Characterization of the E coli Enterotoxin St I Receptor
Gariepy, Jean   
Ontario Cancer Institute, Toronto, Canada

The long-term of this research program is to analyse at a molecular level the mechanism of action of a commonly occurring E. coli heat- stable enterotoxin abbreviated ST I. This enterotoxin is an important worldwide cause of diarrhea in human and domestic animals. The project's specific aim is to identify and purify St I binding components from intestinal cells of neonatal calves. Since this enterotoxin is a common cause of diarrhea in newborn calves, this animal model represents an excellent source of intestinal tissue for isolating large quantities of enterocytes bearing the receptor(10II-1012 cells per intestine). The initial receptor solubilization attempts carried out on rat intestinal cells will be used as guidelines for defining optimal solubilization conditions for receptor components present on calf enterocytes.
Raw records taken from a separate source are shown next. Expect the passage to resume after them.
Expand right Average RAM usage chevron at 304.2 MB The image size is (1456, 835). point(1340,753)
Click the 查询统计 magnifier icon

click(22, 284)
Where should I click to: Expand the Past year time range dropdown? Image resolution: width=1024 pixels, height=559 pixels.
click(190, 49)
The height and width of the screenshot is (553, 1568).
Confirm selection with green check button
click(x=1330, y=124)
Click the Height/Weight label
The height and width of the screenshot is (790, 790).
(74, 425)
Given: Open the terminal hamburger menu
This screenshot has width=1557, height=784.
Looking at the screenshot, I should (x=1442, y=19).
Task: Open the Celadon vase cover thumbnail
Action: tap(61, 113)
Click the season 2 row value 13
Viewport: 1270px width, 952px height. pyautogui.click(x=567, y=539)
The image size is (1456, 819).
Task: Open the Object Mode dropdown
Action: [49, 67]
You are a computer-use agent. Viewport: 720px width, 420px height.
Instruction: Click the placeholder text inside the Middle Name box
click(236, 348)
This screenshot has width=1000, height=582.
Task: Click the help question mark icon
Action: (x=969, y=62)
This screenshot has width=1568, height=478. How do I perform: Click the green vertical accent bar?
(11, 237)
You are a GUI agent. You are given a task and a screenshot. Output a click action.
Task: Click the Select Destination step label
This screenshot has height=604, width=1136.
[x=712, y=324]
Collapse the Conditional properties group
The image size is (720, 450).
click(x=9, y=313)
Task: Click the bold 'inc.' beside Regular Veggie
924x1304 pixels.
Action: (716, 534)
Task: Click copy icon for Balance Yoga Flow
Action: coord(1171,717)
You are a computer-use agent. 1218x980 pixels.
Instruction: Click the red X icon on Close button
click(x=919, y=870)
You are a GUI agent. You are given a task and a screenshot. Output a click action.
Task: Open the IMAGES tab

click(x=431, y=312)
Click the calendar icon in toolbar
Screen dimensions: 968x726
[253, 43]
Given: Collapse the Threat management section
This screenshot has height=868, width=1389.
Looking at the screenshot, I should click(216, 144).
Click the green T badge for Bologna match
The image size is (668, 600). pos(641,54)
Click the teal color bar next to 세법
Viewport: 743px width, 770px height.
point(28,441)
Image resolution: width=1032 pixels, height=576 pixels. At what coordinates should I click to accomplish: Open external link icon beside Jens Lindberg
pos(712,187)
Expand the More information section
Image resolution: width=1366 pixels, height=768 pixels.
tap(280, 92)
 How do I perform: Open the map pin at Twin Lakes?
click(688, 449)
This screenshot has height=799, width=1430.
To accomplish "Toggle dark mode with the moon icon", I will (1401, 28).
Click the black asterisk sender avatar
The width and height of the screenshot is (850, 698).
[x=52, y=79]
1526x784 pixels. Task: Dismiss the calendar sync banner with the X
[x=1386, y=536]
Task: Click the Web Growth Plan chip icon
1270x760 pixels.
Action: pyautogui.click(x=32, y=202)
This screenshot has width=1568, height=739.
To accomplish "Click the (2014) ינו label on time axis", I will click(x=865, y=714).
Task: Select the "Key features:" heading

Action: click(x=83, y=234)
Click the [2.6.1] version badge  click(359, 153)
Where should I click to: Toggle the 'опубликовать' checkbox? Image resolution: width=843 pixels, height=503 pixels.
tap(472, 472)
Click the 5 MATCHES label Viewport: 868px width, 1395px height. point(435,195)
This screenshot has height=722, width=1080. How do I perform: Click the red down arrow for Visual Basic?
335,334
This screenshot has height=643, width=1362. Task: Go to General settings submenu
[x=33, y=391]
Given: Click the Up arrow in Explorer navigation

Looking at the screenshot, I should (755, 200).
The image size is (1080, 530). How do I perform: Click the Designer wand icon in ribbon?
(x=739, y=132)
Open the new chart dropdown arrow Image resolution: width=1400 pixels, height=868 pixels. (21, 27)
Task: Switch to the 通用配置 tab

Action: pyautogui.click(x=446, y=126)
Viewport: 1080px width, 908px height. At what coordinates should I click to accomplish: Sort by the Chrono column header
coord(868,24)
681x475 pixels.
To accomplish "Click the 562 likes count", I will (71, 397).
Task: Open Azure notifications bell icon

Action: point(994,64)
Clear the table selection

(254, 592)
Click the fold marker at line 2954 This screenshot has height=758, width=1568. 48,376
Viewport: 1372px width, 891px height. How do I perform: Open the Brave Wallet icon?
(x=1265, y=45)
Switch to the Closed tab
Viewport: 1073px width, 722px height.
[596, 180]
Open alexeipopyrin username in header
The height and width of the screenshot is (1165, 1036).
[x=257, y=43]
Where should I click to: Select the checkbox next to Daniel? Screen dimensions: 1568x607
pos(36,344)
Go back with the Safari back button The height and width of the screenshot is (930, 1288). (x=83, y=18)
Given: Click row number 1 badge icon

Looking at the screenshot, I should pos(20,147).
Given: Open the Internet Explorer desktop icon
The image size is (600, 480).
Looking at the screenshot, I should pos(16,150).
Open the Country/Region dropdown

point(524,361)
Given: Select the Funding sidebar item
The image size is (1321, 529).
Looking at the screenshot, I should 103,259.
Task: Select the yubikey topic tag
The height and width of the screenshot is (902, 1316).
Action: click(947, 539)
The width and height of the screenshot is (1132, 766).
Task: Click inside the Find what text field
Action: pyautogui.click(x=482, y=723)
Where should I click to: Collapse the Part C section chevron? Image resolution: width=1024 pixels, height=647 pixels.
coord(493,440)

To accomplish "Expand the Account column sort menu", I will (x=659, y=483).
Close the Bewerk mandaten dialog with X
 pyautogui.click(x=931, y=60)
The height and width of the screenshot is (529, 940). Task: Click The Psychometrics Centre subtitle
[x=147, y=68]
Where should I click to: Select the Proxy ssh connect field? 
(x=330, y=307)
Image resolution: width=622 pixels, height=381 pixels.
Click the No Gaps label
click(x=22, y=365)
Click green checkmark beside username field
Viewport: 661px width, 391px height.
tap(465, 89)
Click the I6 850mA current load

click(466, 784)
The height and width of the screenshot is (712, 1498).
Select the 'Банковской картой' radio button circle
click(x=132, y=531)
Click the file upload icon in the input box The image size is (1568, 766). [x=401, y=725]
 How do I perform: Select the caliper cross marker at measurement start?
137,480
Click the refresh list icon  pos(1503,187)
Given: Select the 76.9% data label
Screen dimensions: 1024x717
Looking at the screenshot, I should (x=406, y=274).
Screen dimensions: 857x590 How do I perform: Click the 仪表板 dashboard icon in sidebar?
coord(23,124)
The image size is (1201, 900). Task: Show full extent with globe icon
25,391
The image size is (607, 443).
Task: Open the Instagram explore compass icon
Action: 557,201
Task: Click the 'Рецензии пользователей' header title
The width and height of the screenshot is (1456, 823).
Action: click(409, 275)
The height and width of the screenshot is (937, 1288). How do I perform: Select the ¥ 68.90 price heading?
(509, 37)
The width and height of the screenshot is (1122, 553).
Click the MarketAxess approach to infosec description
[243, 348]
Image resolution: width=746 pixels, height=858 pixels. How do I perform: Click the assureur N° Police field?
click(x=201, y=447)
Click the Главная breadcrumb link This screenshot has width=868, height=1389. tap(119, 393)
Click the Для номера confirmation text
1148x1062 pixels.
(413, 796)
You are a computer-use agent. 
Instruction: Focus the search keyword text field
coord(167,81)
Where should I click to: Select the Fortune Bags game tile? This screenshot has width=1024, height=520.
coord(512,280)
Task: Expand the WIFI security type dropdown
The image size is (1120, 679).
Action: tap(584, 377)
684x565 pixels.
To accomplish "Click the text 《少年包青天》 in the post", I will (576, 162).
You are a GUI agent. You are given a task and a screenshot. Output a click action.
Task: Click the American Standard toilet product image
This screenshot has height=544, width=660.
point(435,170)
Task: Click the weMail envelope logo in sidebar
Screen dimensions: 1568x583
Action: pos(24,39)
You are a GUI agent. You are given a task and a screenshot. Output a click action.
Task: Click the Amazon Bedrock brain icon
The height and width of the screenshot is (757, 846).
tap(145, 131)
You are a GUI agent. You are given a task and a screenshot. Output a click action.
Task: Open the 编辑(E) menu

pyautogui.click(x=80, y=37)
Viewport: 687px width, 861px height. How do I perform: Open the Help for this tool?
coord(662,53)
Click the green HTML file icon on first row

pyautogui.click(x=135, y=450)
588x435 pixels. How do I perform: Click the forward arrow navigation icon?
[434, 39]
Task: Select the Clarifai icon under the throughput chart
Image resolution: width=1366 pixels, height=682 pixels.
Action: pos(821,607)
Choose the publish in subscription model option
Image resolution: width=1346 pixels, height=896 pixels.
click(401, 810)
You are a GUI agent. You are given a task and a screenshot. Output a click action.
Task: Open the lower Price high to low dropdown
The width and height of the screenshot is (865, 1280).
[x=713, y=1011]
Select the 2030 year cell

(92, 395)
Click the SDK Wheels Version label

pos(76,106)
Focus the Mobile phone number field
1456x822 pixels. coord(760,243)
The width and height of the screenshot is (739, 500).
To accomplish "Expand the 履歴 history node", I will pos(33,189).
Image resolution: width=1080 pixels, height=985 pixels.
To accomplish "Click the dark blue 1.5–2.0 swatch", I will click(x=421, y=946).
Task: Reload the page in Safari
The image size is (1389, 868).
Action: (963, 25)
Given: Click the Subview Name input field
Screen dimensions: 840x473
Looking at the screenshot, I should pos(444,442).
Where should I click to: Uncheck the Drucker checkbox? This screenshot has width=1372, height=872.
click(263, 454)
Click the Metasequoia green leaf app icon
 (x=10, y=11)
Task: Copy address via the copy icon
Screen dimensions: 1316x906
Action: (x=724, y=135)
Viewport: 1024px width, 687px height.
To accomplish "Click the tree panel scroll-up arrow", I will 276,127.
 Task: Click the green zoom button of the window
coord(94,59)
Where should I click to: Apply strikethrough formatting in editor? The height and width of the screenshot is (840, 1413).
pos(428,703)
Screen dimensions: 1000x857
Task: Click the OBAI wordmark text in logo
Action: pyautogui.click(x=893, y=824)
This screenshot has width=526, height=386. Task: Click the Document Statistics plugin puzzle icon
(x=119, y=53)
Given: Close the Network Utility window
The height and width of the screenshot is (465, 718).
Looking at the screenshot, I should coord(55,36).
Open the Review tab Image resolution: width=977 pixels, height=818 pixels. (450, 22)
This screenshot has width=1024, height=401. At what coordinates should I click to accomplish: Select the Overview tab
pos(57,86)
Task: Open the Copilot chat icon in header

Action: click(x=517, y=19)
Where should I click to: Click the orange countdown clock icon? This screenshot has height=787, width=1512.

Using a radiobinding assay adapted for detecting detergent- solubilized membrane components that bind a radioiodinated analogue of the enterotoxin, we plan to find detergents and purification conditions that can maintain the receptor's ability to bind ST I. Affinity chromatography will be attempted by coupling a synthetic analogue of ST I to an agarose matrix or by derivatizing analogues of ST I with a biotin group, in an effort to use the avidin-biotin interaction to fish out the St I-receptor complex. Attempts would then be made to chemically characterize the receptor and each of its possible subunits. Finally, the preparation of antibodies to purified St I-binding components (monoclonal antibodies) will also be initiated to insure the development of alternate methods of affinity purification and for screening for translated gene products during our future attempt to clone the gene coding for the receptor and its components. This program will lead to an understanding of the structure of the receptor which may in turn help define its true physiological role as well as to shed light on how the ST I-receptor binding event activates a novel form of particulate guanylate cyclase.